Dear Pali cracks,
I’m struggling to understand the word or rather composite-part ‘dheyya’.
It appears as
‘realm’, e.g. of death: maccudheyya or māradheyya
‘giving’, e.g. name-giving: nāmadheyya
and in some other words like ‘vidheyya’, but I can’t figure out the common idea behind it. Do they all come from ‘dha’, or ‘dhe’? Do they come from different roots?
The Skt ‘dheya’ with its composites is equally vague or versatile. So maybe one of you can help…
But the PTS dictionary gives a somewhat common idea of it if you check “dahati”:
[Sk. dadhāti to put down, set up;]… to put, place; take for (acc. or abl.), assume, claim, consider D i.92.
May I ask more specifically how you’d translate maccudheyya and māradheyya?
Is it the ‘set-up’ of Mara, some other gerund, or basically an idiomatic guess-work relying on the context solely?
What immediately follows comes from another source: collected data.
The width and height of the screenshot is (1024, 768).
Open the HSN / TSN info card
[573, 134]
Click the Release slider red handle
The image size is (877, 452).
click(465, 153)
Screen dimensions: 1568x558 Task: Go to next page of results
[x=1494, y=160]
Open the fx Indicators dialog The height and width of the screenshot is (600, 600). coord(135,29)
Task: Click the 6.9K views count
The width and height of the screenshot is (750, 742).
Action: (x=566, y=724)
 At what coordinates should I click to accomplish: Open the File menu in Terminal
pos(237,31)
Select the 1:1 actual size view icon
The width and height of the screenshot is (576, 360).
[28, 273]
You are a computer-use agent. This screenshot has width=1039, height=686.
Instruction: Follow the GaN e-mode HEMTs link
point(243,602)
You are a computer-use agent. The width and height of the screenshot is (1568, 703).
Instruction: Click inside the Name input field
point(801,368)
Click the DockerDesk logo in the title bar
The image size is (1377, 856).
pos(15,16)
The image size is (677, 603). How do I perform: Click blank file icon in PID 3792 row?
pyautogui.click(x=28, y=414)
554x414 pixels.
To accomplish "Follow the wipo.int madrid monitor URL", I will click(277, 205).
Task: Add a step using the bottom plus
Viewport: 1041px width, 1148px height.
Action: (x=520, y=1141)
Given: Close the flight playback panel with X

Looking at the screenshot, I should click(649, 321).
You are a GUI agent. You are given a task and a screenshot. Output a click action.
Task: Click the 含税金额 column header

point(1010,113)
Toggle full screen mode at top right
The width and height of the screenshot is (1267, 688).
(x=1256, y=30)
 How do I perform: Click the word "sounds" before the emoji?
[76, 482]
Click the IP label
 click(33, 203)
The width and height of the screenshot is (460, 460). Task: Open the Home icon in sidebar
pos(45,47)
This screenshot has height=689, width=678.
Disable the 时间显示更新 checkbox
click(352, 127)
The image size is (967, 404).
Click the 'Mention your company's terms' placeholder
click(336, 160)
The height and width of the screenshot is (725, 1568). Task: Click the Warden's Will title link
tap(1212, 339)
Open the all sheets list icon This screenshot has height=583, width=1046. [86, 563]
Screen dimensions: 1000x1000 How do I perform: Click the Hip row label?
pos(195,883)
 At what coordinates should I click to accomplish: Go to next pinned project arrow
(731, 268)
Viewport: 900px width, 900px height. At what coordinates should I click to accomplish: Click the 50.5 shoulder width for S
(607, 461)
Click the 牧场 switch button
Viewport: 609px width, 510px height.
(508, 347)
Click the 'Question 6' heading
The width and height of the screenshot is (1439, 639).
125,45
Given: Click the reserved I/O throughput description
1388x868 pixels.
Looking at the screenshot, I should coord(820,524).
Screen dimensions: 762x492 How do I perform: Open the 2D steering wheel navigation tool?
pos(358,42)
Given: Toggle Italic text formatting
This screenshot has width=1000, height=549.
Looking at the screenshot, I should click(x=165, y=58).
Yeah, it’s just an idiom, best not to overthink it. There’s probably a linguistic explanation somewhere! I guess the original sense is “area where (tax) is owed to the landlord”, cf. Sanskrit bhāgadheya “the share of a king, tax, impost”.
In application to Mara or Death, it’s like the Greek idea of the ferryman over the river Styx: everyone owes him a coin. In fact it may be connected to the same myth, since the idea is almost always connected with the notion of “crossing over, getting past”.